Rodrigo Machado, diretor e sócio da XP Investimentos, ressalta que, embora não tenha sido o número proposto pela indústria, ele é factível e será preciso se ajustar a essa realidade. "Não é o melhor dos mundos, porque ainda assim representa uma dificuldade muito grande do ponto de vista operacional para fazer os fundos funcionarem, mas é factível", observa.
Para Freitas, da CSHG, em casos como uma mudança administrativa deveria ser exigida maioria de votos e não o quórum qualificado. "Mudar com 25% deixa o fundo muito vulnerável. Não acho justo", comenta. Os percentuais, diz, deveriam variar conforme a questão debatida.
Forni, da BB DTVM, considera que a CVM aprimora a regulamentação ao reduzir a exigência do quórum de maioria para os 25%. "É uma tentativa de viabilizar a participação e a decisão em assuntos relevantes.

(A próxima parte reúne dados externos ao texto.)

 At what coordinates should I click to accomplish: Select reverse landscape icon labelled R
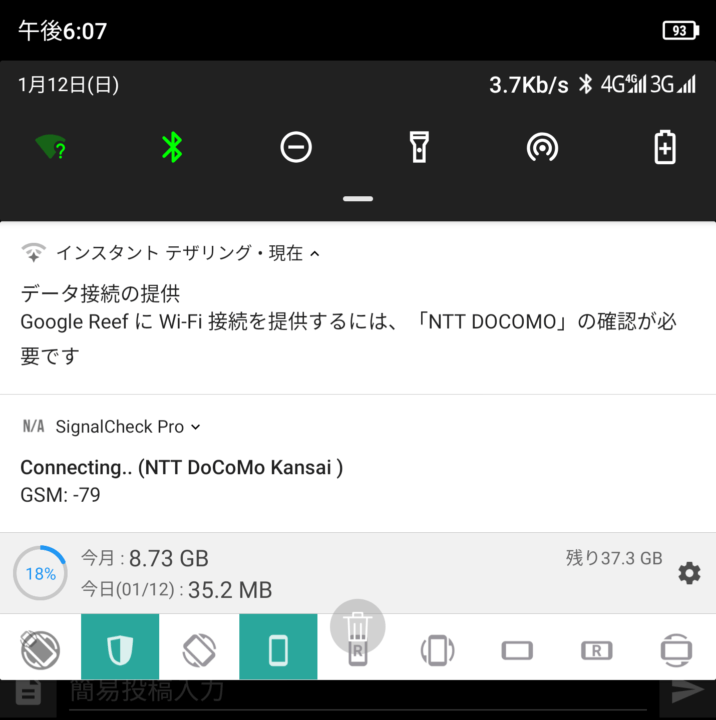click(596, 651)
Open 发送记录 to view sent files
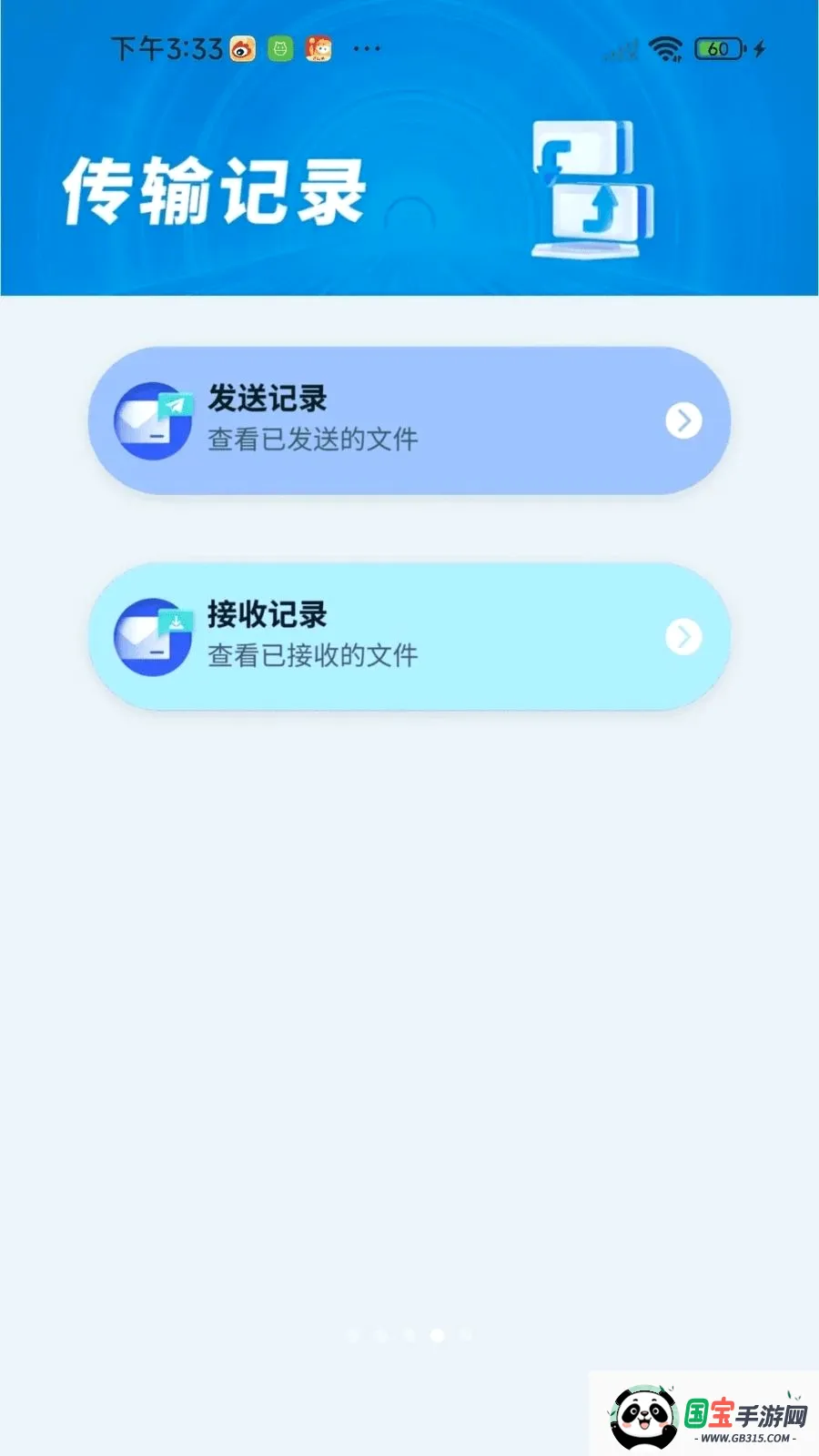Viewport: 819px width, 1456px height. coord(410,420)
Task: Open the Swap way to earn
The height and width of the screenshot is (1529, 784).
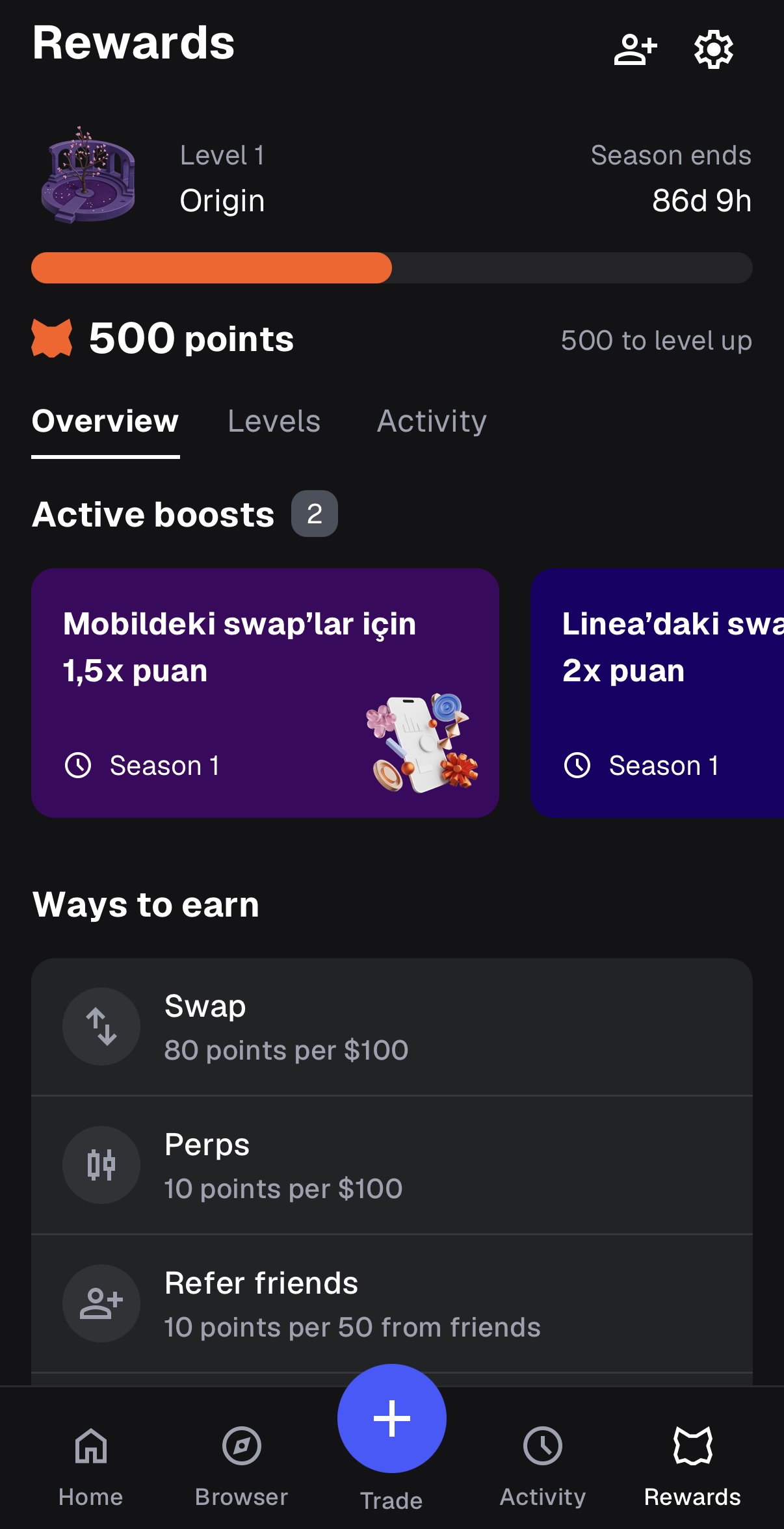Action: coord(391,1027)
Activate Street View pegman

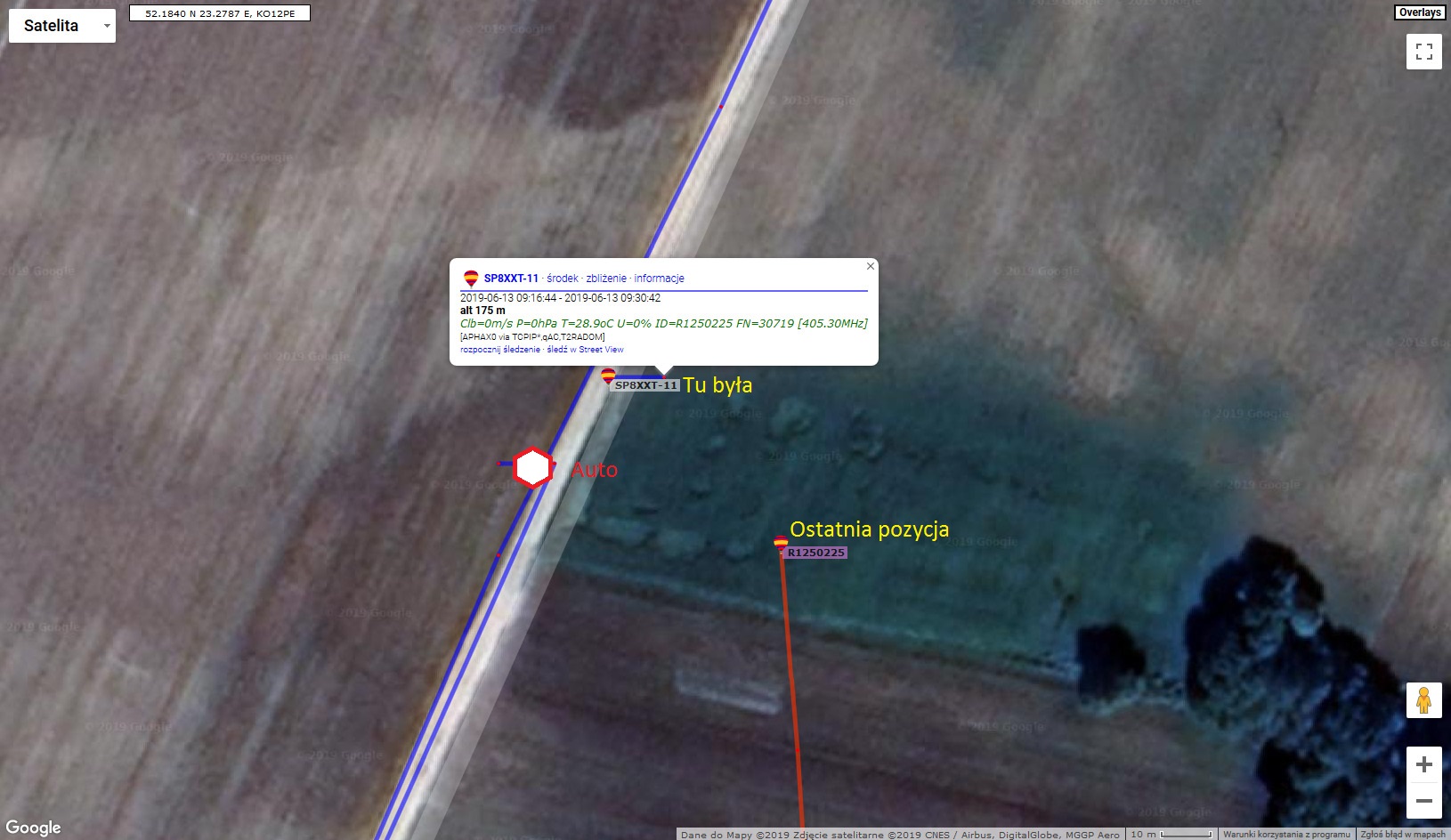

Em determinados fundos era muito difícil organizar isso", afirma.
Diniz, da Rio Bravo, também viu com bons olhos a proposta, ainda que não agrade a "gregos e troianos". "A CVM procurou uma solução meio-termo e achamos que pode funcionar."
Do lado positivo, houve unanimidade com relação à extensão do prazo de cinco para dez dias úteis após a data de protocolo na CVM para registro de constituição e funcionamento do fundo e ofertas e subsequentes, conhecidas como "follow on". A percepção é de que, com essa extensão, a CVM terá condições de cumprir os prazos. Outra proposta é flexibilizar a necessidade de aprovação em assembleias de ofertas subsequentes, desde que autorizadas em regulamento.
Há ainda uma visão favorável sobre a menor frequência de divulgação de informações, como a eliminação dos dados semestrais dos fluxos de caixa e de relatório do administrador, passando-os para uma periodicidade anual. Mas o formulário com exigência mensal foi criticado pelo volume de dados exigidos - tais como informações sobre o valor patrimonial das cotas, a rentabilidade efetiva mensal e o valor dos ativos e passivos do fundo, bem como a demonstração mensal do resultado financeiro e contábil do fundo. Há gestores que consideram que a demanda pode inclusive desvendar a estratégia de determinados fundos ativos.
Machado, da XP, avalia que o grau de informações e de padronização vai melhorar as condições do mercado e pode estimular a atração de novos investidores. Segundo ele, a indústria está se fortalecendo para um momento de mais maturidade.
Na avaliação de Freitas, da CSHG, o mercado tem hoje mais consistência e densidade para discutir essas mudanças. "O momento é apropriado", diz.
Procurada, a Associação Brasileira das Entidades dos Mercados Financeiro e de Capitais (Anbima), que lidera um grupo de trabalho para tratar do tema, não retornou o pedido de entrevista ao Valor.